The steward chuckled and shook his head, then looked across at Honor.
"I've taken the liberty of preparing a few snacks, Your Grace," he told her. "I've set them out in your day cabin. If you should require anything else, just buzz."
"Mac, it's the middle of the night," Honor pointed out with fond exasperation. "I realize Admiral Henke is still on a Nouveau Paris time schedule, but we aren't. So go back to bed. Get some sleep!"
"Just buzz, Your Grace," he told her with a slight smile and withdrew.
LaFollet did the same thing, leaving Honor and Michelle alone, and Michelle quirked an eyebrow.
"Andrew is leaving me alone with you?" she asked quizzically as Honor led the way into her day cabin and waved her into one of the comfortable chairs.

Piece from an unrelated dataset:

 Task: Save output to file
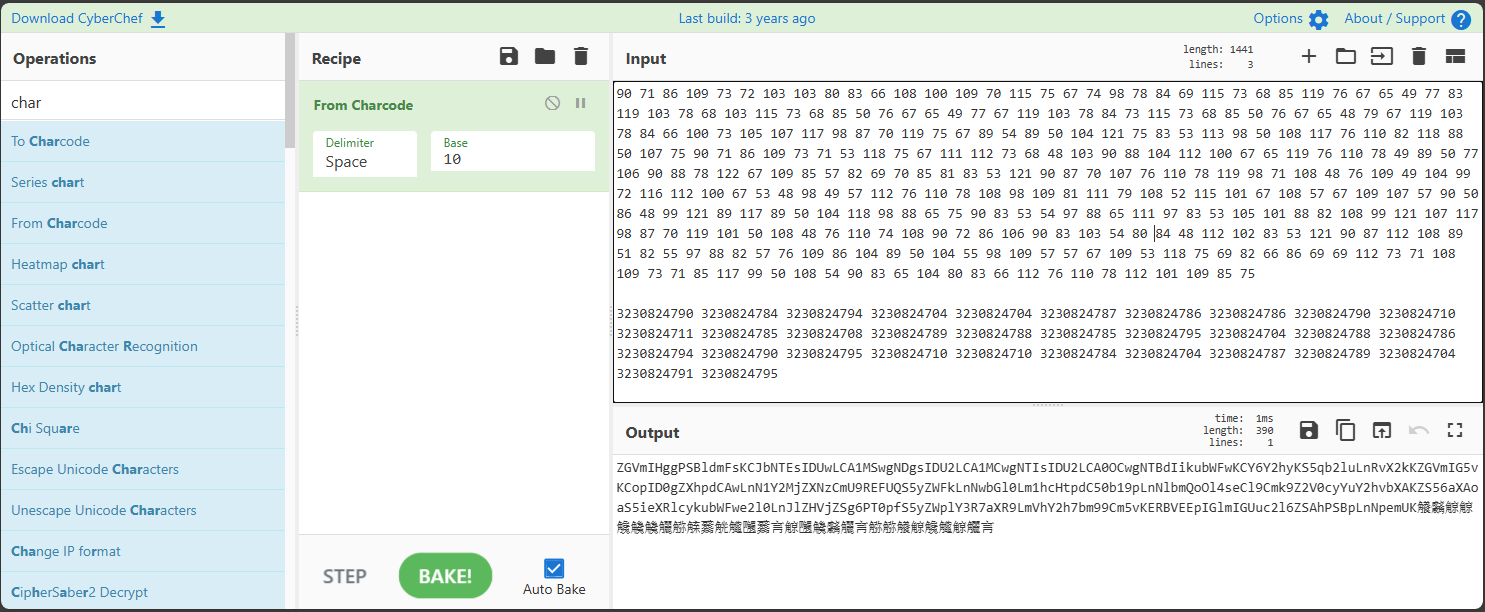pyautogui.click(x=1308, y=431)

"Yes, he is," Honor confirmed.
"Are you sure that's wise?" Michelle's voice was entirely serious, and Honor arched an eyebrow of her own as she settled into a facing chair. Nimitz flowed down from his person's shoulder and curled his long, sinuous body length around behind her on the armchair's upholstered back.
"I just got back from a stint as a Havenite prisoner-of-war," Michelle pointed out. "I don't think their medicos did anything except take really good care of me and all my survivors, Honor, but Tim didn't think anything had been done to him before he tried to kill you, either. And given the fact that it was almost certainly the Peeps who programmed him, however the hell they did it . . ."
She let her voice trail off, and Honor's nostrils flared. She didn't—quite—snort, but her body language and expression gave the impression she had.
"First," she said, "you aren't armed, unless they also managed to tuck some sort of weapon away inside you, and the scans aboard Andromeda would have picked that up. And, with all due respect, Mike, I'm not really concerned about your managing to kill me with your bare hands before Andrew gets back in here to rescue me."
Despite her own genuine concern, Michelle's lips twitched. Unlike her, Honor Alexander-Harrington had spent the better part of fifty T-years training in coup de vitesse. Even without the hidden pulser Michelle knew her father had built into Honor's artificial left hand, Honor wouldn't find it particularly difficult to fend off any bare-handed assault Michelle might launch.